§ Exercise directions
The lines you need are those holding the word "accomplish"; pull them from the material.

§ Data records
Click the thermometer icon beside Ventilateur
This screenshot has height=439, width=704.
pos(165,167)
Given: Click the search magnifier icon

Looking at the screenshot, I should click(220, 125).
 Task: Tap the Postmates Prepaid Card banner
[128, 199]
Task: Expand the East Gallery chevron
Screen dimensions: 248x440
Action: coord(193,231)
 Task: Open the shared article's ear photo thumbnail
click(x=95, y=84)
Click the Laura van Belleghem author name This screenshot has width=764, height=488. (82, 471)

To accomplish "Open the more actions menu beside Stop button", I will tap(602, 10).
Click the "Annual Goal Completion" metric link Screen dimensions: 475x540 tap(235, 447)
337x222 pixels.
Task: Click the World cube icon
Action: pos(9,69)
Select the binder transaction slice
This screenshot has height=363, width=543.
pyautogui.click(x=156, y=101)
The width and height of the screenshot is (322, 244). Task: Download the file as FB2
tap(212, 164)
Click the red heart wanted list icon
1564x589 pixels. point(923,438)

* * *

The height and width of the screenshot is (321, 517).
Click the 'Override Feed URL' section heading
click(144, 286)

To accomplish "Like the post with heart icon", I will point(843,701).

§ Response box
To accomplish "Open the more actions menu beside Stop button", I will tap(602, 10).
To accomplish "Like the post with heart icon", I will point(843,701).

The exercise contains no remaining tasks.